Medications That Raise the Risk
Many older adults take five or more medications daily, a situation called polypharmacy. Certain drug combinations significantly increase the likelihood of falling in the first place. Antidepressants combined with multiple other medications raised the risk of injurious falls by 51% in one large study of middle-aged and older adults. Benzodiazepines, a class of anti-anxiety and sleep medications, were associated with a 40% higher risk of injurious falls when taken alongside other drugs.

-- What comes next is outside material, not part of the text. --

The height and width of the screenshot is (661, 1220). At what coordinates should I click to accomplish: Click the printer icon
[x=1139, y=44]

What’s notable is that these medications weren’t nearly as dangerous on their own. It was the combination with other drugs that created the elevated risk. Antihypertensives and diuretics, which are often blamed for falls because they can cause dizziness, didn’t show a significant association in the same research. This suggests the real danger is how certain drugs interact with each other to impair balance, reaction time, and alertness, particularly sedating medications that slow the central nervous system.
The Fear-of-Falling Cycle
One of the most underappreciated dangers of a fall is what happens psychologically afterward. Older adults who fall once often develop a persistent fear of falling again. That fear leads them to restrict their movement: walking less, avoiding stairs, staying home more. The reduced activity causes muscles to weaken and balance to deteriorate further, which makes the next fall more likely, not less. Researchers describe this as a three-factor cycle linking physical decline, psychological fear, and behavioral avoidance, each one feeding the others.

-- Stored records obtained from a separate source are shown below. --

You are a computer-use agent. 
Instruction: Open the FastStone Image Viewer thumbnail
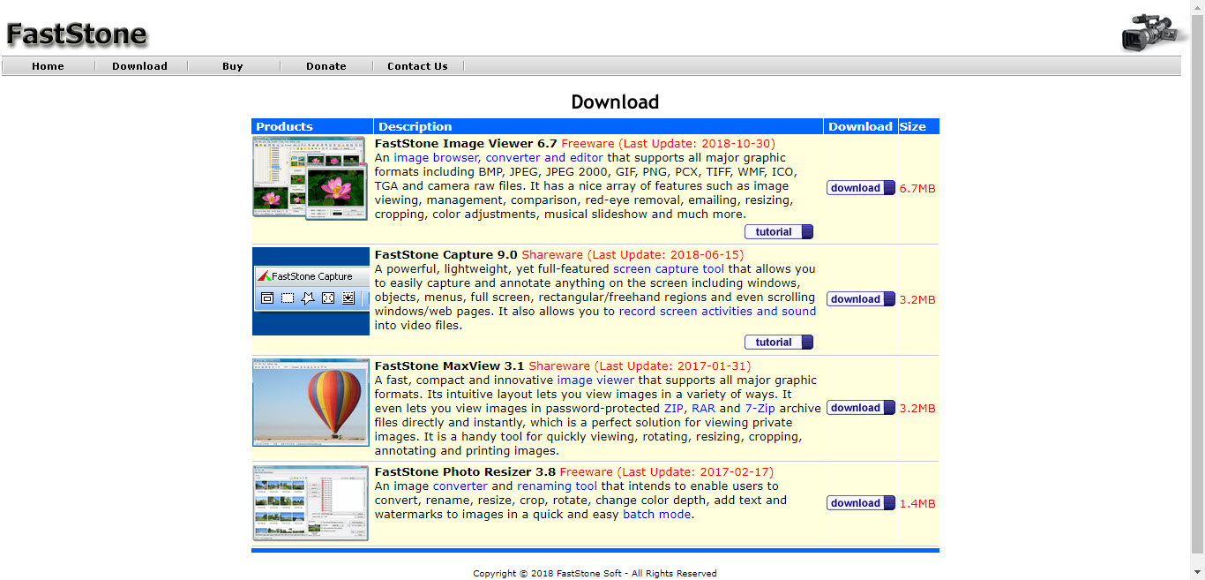click(310, 177)
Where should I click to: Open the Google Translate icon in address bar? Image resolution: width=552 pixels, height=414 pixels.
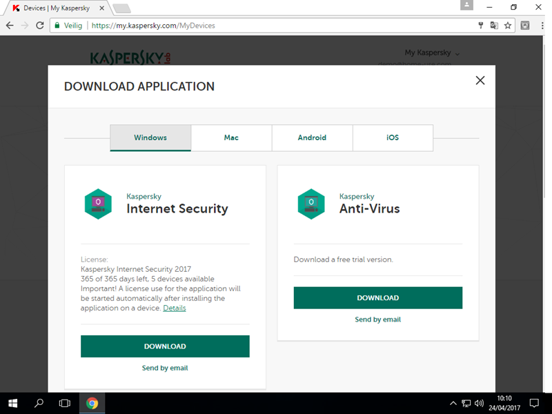tap(494, 26)
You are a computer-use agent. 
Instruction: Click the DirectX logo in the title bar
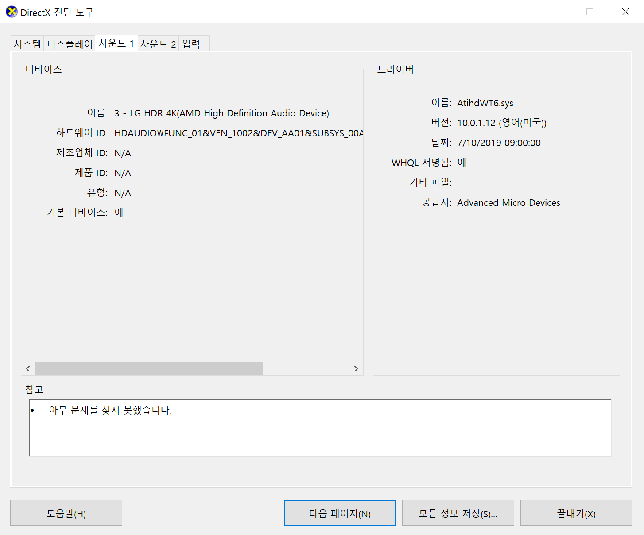12,12

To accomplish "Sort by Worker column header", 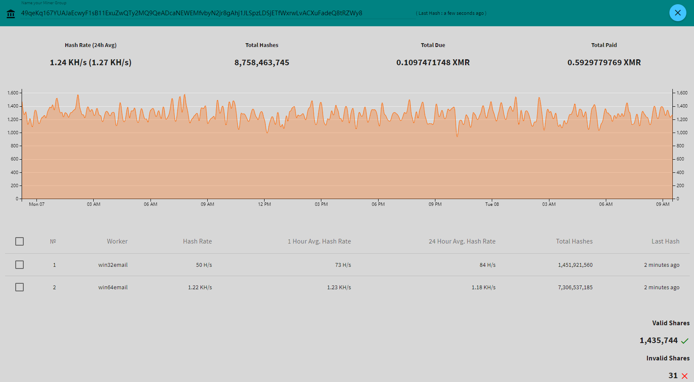I will (117, 241).
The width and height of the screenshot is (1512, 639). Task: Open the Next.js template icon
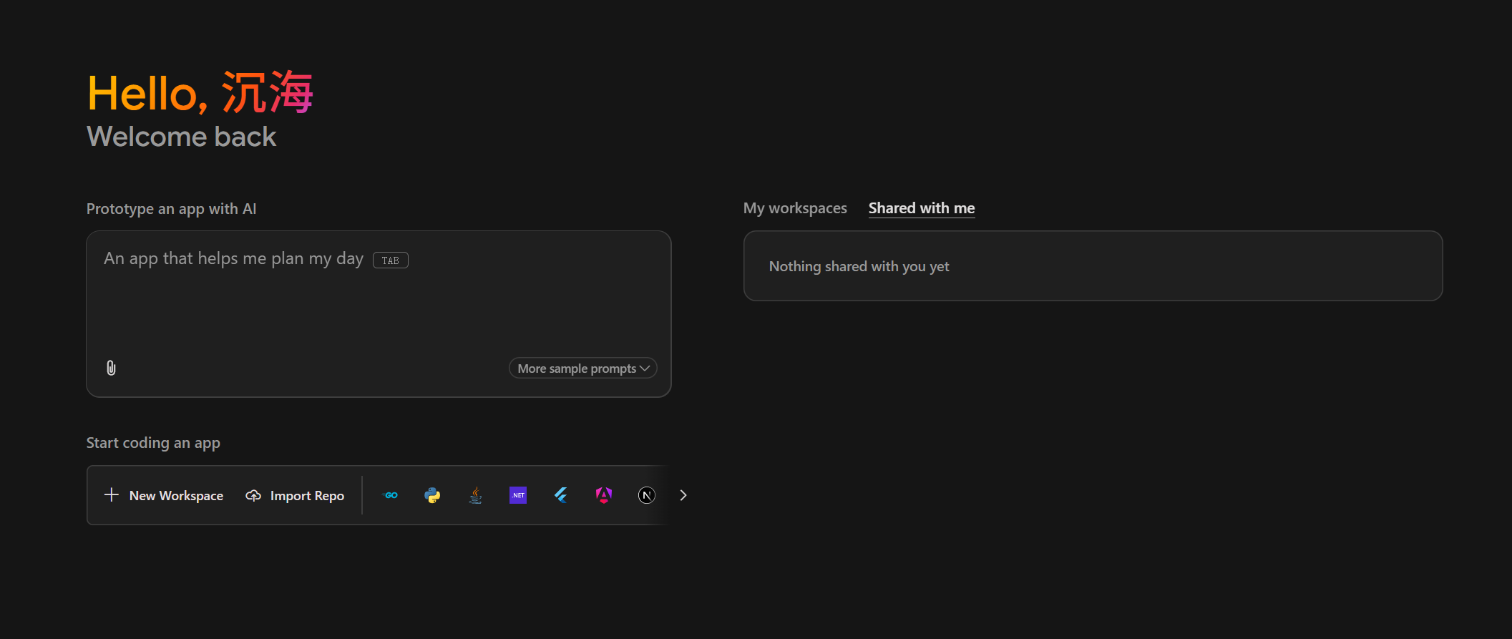point(646,495)
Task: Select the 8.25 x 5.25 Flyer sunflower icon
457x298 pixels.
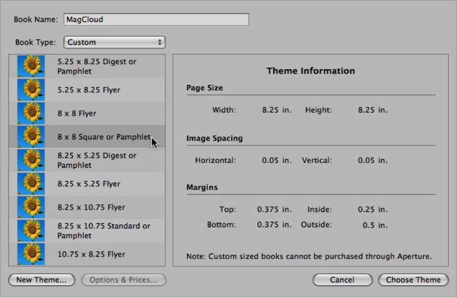Action: tap(31, 184)
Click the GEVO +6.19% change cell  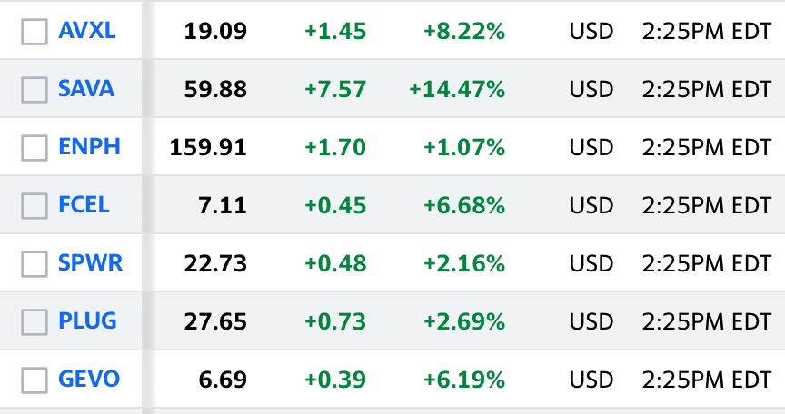(464, 379)
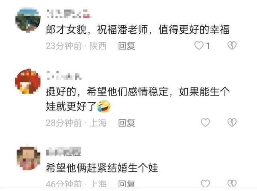Open the first commenter's avatar

click(28, 20)
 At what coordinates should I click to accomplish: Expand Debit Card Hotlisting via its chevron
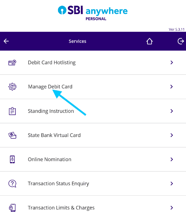(x=172, y=63)
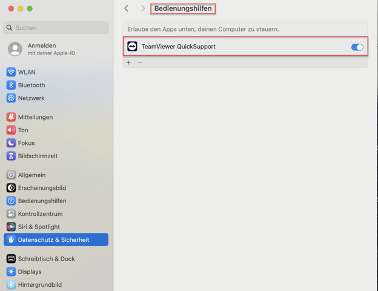This screenshot has height=291, width=378.
Task: Click the forward chevron arrow
Action: coord(143,8)
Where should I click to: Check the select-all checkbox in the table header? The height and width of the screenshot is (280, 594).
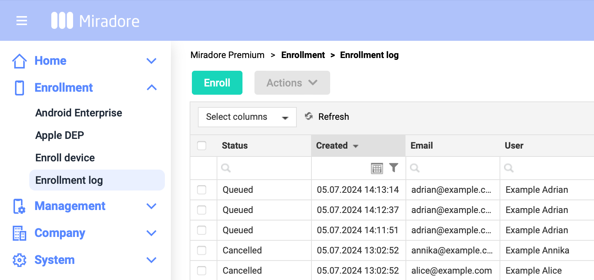click(202, 145)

This cycle is difficult to break because it’s self-reinforcing. Rehabilitation programs that focus only on physical recovery without addressing the fear component tend to have low adherence rates. The person knows they should move more, but anxiety pushes them toward avoidance. Over time, the world gets smaller: fewer outings, less social contact, more time sitting. The physical deconditioning that results doesn’t just raise fall risk. It accelerates the broader loss of independence that many older adults fear most.
The Scale of the Problem
Falls among older Americans cost approximately $50 billion in medical expenses in 2015, a figure that has almost certainly risen since. Medicare covered roughly $28.9 billion of that total, with Medicaid paying $8.7 billion and private insurance and out-of-pocket costs making up the rest. Fatal falls alone accounted for $754 million in medical spending.
The 2023 death rate from unintentional falls in adults 65 and older was 69.9 per 100,000 people, translating to 41,400 deaths that year. To put that in context, falls kill more older adults annually than car accidents. These aren’t dramatic, high-impact events. Most are ground-level falls: a slip in the bathroom, a stumble on an uneven sidewalk, a missed step in the dark. The danger isn’t the height of the fall. It’s the vulnerability of the person falling.